Lastly, it’s important to consider the effects of continued extraction of natural gas from shale deposits. As production increases, the global supply of oil has increased as well creating a dramatic decrease in prices. As oil prices decline, domestic energy producers have become less profitable and are therefore less able to service their debt obligations resulting in an increased risk of bankruptcy. The ethical dilemma results from domestic energy companies’ unwillingness to curb production to allow the price of oil to return to equilibrium. While looking at this situation through a consequentialism perspective, I think it would be in the best interest of Chesapeake Energy and its competitors to temporarily curb production. The fracking industry has created hundreds of thousands of jobs and it’s important for oil companies to remain solvent in order to continue operations into the future. If done properly, the temporary lapse in production will cause oil prices to return to equilibrium creating a much more stable market for oil. In reality, domestic oil producers have continued to produce oil and as a result, wealth is being created, but at the cost of workers’ standard of living. As prices decrease, the pressure to reduce costs along the supply chain increase, resulting in the termination of jobs, decline in wages, or worsening working conditions. In consequentialism, if there is truth in saying that we should “love all people”, we should do what is good for people and not bad for them. In this case, many workers will be able to keep their jobs while sacrificing quality of life.

Overall, the development of fracking has radically altered the landscape of oil producing regions. While many people in similar situations as Susan Connell had many hopes for the economic boom, the reality appears to be vastly different.

Bibliography:

  1. Blaylock, Brian. Earle, David. Smith, Danielle. Harrison, Jeffrey., Chesapeake Energy Corporation. Robins School of Business., 2014. Print.

 

  1. Chesapeake Energy. 2012 Form. 10-k. Oklahoma City, Oklahoma: Chesapeake Energy Corporation: 2.

 

  1. Dobb, Edwin., The New Oil Landscape., National Geographic., Mar 2013., Proquest.

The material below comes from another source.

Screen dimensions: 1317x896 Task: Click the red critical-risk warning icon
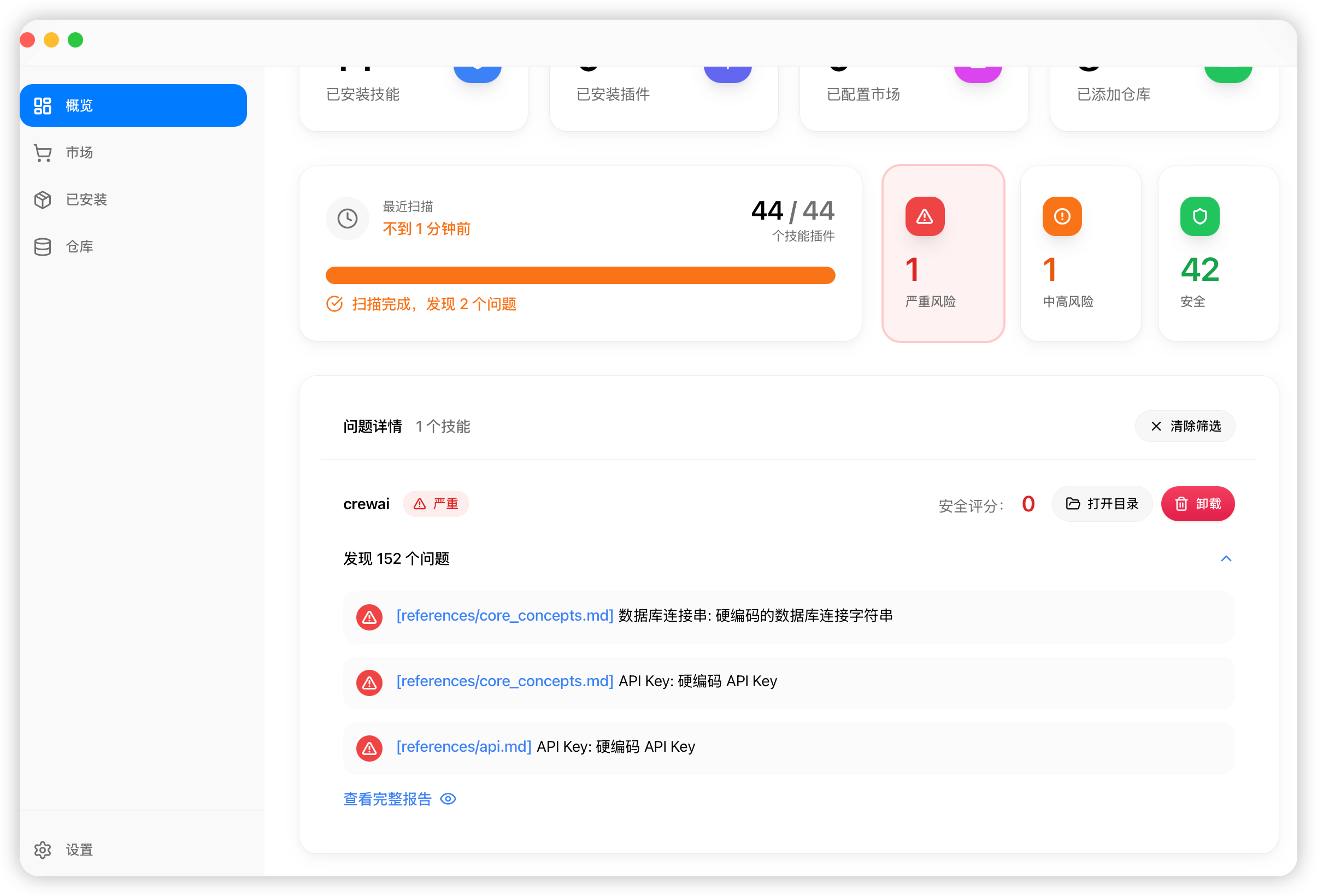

Print

 

  1. Gold, Russel. “Fracking Has Had No ‘Widespread’ Impact on Drinking Water, EPA Finds.” WSJ. Wall Street Journal, 4 June 2014. Web. 14 Apr. 2016.

 

  1. Gold, Russel. “How Aubrey McClendon Led Today’s Energy Revolution.” WSJ. Wall Street Journal, 4 Mar. 2016. Web. 14 Apr. 2016.

 

  1. Internet Encyclopedia of Philosophy., Print.

 

  1. Johnson, Luke., Swashbucklers Who Failed but Made the World Better. Sunday Times., Mar 27. 2016. Print

 

  1. Kay, M. 2013. Industry Surveys-Oil & Gas: Production & Marketing. New York: S&P Capital IQ Industry Surveys.

 

  1. “Natural Gas Extraction – Hydraulic Fracturing.” EPA. Environmental Protection Agency, 1 Feb. 2016. Web. 15 Apr. 2016.

 

  1. Olsen, Lise. “As Fracking Grows, so Does the Number of Oil-field Worker Deaths.” The Columbus Dispatch. Houston Chronicle, 11 May 2014. Web. 15 Apr. 2016.

 

  1. Robert B. Jackson, Avner Vengosh, J. William Carey, Richard J. Davies, Thomas H. Darrah, Francis O’Sullivan, and Gabrielle Pétron Annual Review of Environment and Resources, Vol. 39: 327 -362 (Volume publication date October 2014)

 

  1. Brown, Chip. “North Dakota Went Boom.” The New York Times. The New York Times, 02 Feb. 2013. Web. 15 Apr. 2016.